Another factor was that Labour voters who had deserted to UKIP in the past now returned to Labour, happy that the ‘United Kingdom’ is leaving the EU.

Corbyn also appealed to young people, with the turnout among the young being a couple of percentage points above the total percentage of people voting.  Many of these young people are genuinely concerned about inequality and Labour cynically tapped into their idealism.

May will be able to form a minority government, provided the Democratic Unionist Party, which won 10 seats, supports the Tories on supply and confidence.

Some commentators have noted this was a two-party election.  Labour and the Tories between them gained at least 84% of the vote.  However, political divisions within Labour and the Tories remain and British capital faces important challenges.

What is missing in Britain, as in New Zealand, is an alternative political movement.  Not just alternative to Labour and the Tories – but alternative to the parliamentary circus which the ruling class puts on in place of real democracy.



  1. John Kerr says:

    Best election result possible. Tories have to try and cobble together a coalition or minority govt with right wing hardline DUP ‘No Surrender’ prod nutters who are violently anti-Brexit if it involves “special status” for the Six Counties! Corbyn vindicated, Count Mandelsson and the Blairites get skewered with a stake. Tories have to try and govern while post Brexit shitstorm goes down, thereby copping blame. The youff feel empowered and acquire voting habit. And there is space to advance a neo- Marxist political project (‘Er…shurely shome mishtake?’ Ed).

  2. Peter says:

    I, for one, was encouraged by the result. Corbyn’s platform was certainly more social democrat than socialist, but there was some encouraging language in the Labour manifesto (particularly around public ownership) and wider campaign. Quite clearly a significant portion of the UK population felt itself ready for a socialism, even if they didn’t fully comprehend what that meant.

    Does that mean we are on the verge of radical social transformation? Probably not. But there are some green shoots in the form of a social movement that is searching for an alternative. It would be foolish to ignore or deride that reality.

    • Phil says:

      I think the past 12 months in Britain have shown there is some thirst for a left alternative, and such a tendency usually tries to utilise whatever material is at hand. It’s a comment on the main Brit left groups that they were incapable of attracting and radicalising this thirst. Instead it has ended up getting channeled into the British Labour Party, the graveyard of the British left.

      Whatever Corbyn might or might not have been 30 or 40 years ago, he’s very tame now.

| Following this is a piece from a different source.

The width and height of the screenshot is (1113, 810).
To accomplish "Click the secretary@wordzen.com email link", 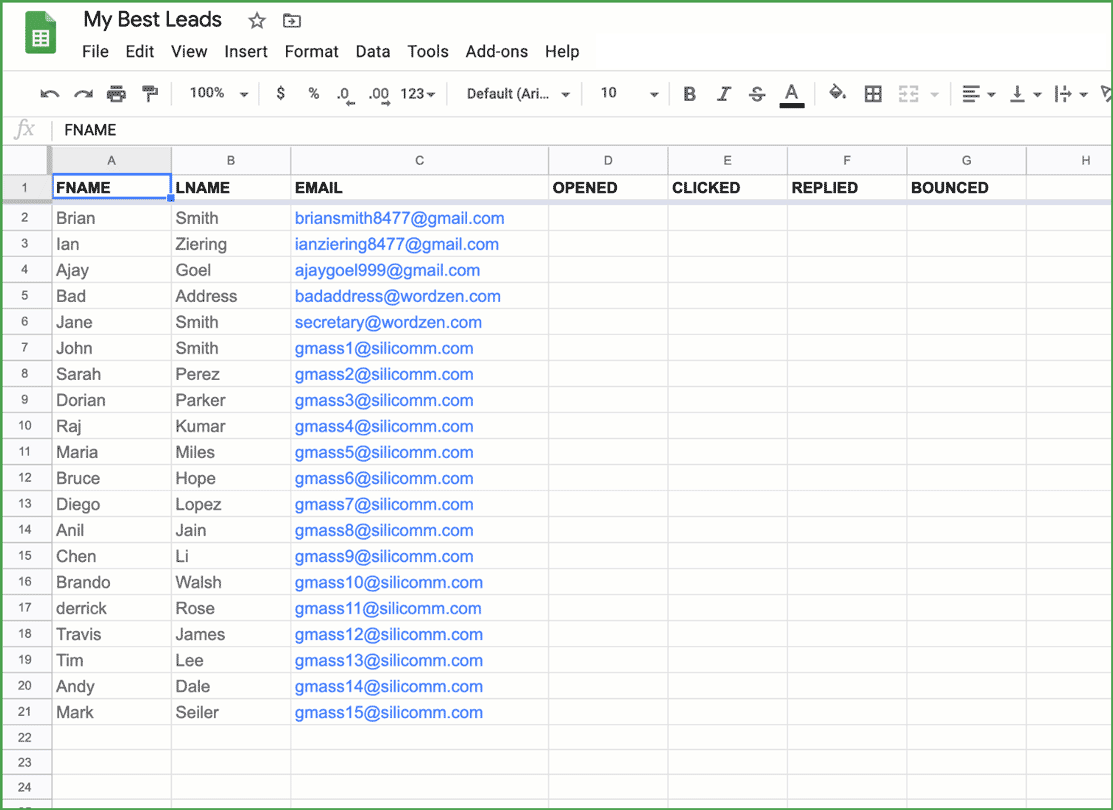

The key political questions in Britain are not whether one supports more money for the NHS (most people from the fascists to the Marxist left support that). The key questions are where people stand on the British state and British imperialism. And Corbyn not only supports the repressive institutions of the British state – something he made *absolutely clear* – he wants to *spend more money on them too*.